Les Hauts de Hurlevent. Jane Eyre. Emily Brontë et Charlotte Brontë. Les deux sœurs et leurs romans sont restés célèbres. C’est moins vrai pour la troisième, Anne, dont Agnes Grey et La Recluse de Wildfell Hall se sont quelque peu perdus dans la grande histoire de la littérature. Au dessin et au scénario, Paulina Spucches réhabilite le rôle d’Anne au sein de la famille Brontë.
Dans la première moitié du XIXe siècle il est préférable, lorsqu’on est une femme et que l’on veut écrire, de prendre un pseudonyme masculin pour éviter de choquer la bonne société britannique, patriarcale comme partout ailleurs en Europe.
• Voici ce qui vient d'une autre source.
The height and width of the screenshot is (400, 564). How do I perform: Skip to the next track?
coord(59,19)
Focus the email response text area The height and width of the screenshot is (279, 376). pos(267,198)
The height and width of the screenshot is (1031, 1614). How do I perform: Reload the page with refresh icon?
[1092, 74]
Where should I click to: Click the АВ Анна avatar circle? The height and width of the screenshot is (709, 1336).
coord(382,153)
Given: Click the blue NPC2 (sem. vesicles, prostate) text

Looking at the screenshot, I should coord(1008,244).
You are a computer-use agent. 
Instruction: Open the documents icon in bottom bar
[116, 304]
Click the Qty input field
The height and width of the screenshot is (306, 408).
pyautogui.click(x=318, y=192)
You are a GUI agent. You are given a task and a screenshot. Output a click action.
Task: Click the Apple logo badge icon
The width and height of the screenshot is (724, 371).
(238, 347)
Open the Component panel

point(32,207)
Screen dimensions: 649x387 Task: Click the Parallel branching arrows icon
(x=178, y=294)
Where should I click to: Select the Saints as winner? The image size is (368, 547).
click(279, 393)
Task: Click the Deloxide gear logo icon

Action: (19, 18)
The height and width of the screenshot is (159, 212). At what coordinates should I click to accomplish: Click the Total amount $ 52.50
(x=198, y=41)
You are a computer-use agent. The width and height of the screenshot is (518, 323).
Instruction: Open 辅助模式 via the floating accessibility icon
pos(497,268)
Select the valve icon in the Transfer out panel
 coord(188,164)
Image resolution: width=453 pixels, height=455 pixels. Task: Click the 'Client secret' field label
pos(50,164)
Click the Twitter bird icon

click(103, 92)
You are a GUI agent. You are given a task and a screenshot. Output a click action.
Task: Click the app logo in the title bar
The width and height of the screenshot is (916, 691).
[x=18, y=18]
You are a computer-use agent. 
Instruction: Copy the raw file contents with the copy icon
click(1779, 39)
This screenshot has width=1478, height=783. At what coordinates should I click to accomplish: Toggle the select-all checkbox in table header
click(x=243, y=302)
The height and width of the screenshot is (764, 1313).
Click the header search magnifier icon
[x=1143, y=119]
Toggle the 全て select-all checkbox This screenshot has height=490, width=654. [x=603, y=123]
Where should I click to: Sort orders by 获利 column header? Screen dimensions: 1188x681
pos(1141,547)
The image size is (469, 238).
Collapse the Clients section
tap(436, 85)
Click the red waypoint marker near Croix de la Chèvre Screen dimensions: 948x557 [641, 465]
Les trois sœurs Brontë sont « loin d’écrire ce que l’on attend d’une femme », lance Emily à Charlotte et Anne. Paulina Spucches nous raconte l’histoire de trois femmes qui ont, chacune à leur manière, travaillé à prendre leur indépendance. Les couleurs délavées de l’illustratrice franco-argentine donnent corps aux paysages austères où ont vécu la majorité de leurs vies les sœurs Brontë, cette lande anglaise battue par les vents qui fut notamment le décor des Hauts de Hurlevent. Le trait de Paulina Spucches évoque l’Angleterre victorienne, époque austère à laquelle les enfants Brontë tenteront d’échapper en inventant, dès leur plus tendre enfance, des histoires et des pièces de théâtre.
Paulina Spucches a su cerner les personnalités de chacune des sœurs. Ces dernières ont des caractères très différents et leurs opinions divergent. Anne, vivant dans son monde pourrait-on dire, de santé fragile, quitte rarement la demeure familiale du Yorkshire où elle trouve calme et protection. C’est toute l’ambiguïté de cette maison (refuge ou « forteresse » ?) sur laquelle règne un père pasteur, rigoriste, qui laisse pourtant ses filles lire et écrire de la poésie (Byron compris), même si on l’imagine davantage croire dans les talents littéraires de son fils Branwell qui finira cependant, lui aussi, par succomber à ses démons. Lue avec des yeux de 2023, la bande dessinée évoque bien entendu des préoccupations féministes très actuelles. Dès 1848, La Recluse de Wildfell Hall (parfois traduite par « Locataire », ce qui ne porte pas le même sens) raconte le parcours d’une femme fuyant un mari violent. Les sœurs Brontë représentent aussi un bel exemple de ce que l’on nomme aujourd’hui invisibilisation, longtemps dissimulées derrière des pseudonymes masculins. Mais les trois sœurs, par des moyens divers, vont peu à peu s’émanciper. « Quelle est notre place ? » s’interroge Anne. Il leur faudra traverser de nombreuses épreuves avant qu’elle-même, Emily et Charlotte ne puissent répondre à cette question.